Return to p1 If completed, start point and end point direction feature extraction t in case of two or more strokes ends. After that, the process proceeds to step 8@ in FIG. 6 to perform directional feature matching of the starting point and ending point.

The ms and method for input characters are described in the above example @
However, other methods may be used.

Furthermore, in the above embodiment, characters are entered by directly tracing the keys provided on the handwriting input section 4 with the fingers, but by covering the handwriting input section 4 with a sheet, You may also write the characters with a pen.

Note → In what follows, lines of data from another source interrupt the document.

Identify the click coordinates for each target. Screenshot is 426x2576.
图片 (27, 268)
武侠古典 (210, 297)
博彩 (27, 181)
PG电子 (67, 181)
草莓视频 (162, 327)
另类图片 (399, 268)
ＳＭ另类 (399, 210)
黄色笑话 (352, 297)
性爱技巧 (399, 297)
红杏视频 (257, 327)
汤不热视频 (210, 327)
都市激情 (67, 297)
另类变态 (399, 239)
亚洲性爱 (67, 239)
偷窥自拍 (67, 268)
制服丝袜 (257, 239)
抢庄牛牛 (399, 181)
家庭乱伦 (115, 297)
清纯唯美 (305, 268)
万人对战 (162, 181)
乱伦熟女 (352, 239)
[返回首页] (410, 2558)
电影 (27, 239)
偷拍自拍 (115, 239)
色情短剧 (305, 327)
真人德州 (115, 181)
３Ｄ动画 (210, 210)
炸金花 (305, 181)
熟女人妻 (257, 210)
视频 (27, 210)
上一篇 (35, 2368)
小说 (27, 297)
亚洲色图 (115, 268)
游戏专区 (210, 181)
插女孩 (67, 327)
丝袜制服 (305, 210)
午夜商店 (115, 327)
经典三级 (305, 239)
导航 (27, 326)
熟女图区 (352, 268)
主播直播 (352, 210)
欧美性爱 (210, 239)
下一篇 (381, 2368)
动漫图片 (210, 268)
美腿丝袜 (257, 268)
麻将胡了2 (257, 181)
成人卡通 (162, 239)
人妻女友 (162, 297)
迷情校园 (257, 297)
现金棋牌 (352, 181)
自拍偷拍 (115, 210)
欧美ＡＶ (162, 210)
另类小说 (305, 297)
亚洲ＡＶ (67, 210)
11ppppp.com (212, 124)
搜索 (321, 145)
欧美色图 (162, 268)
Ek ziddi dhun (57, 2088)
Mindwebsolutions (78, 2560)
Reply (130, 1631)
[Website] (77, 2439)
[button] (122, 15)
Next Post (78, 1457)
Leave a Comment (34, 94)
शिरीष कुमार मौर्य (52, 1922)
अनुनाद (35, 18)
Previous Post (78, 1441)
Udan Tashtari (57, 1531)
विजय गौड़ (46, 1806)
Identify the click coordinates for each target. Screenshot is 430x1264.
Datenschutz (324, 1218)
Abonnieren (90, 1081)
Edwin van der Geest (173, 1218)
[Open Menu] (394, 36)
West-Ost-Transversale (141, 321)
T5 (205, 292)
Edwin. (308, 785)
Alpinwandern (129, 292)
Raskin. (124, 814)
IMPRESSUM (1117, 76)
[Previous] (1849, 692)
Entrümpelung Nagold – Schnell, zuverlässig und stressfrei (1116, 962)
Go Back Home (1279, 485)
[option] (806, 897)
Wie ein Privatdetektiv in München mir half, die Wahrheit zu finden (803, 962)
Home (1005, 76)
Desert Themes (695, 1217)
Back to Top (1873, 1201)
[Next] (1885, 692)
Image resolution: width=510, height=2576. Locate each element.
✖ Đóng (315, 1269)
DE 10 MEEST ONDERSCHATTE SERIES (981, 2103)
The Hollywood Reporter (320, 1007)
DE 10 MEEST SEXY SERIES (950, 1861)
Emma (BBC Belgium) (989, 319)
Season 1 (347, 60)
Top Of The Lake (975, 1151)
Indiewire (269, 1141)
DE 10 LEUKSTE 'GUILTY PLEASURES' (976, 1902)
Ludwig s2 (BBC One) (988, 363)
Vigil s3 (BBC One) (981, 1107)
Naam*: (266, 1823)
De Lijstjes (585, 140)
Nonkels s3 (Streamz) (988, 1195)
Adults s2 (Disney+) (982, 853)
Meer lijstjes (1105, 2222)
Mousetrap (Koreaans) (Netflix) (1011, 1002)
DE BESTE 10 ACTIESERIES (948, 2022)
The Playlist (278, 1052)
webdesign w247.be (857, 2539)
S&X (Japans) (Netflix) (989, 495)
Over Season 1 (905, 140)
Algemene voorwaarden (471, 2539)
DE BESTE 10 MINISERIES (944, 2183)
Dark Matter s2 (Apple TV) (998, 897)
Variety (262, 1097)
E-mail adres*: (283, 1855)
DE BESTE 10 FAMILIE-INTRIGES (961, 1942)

Furthermore, in the above embodiment, keys used for ordinary calculations and keys for handwriting input are used, but it is of course possible to use keys exclusively for handwriting input.

As described above, according to the present invention, it is possible to input a large amount of data with a small number of keys, and there is no need to provide a separate input device for handwritten input, and it is possible to use ordinary numeric keys, function keys, etc. Since it is sufficient to use exactly the same key as the above, it is possible to achieve the effect at extremely low cost.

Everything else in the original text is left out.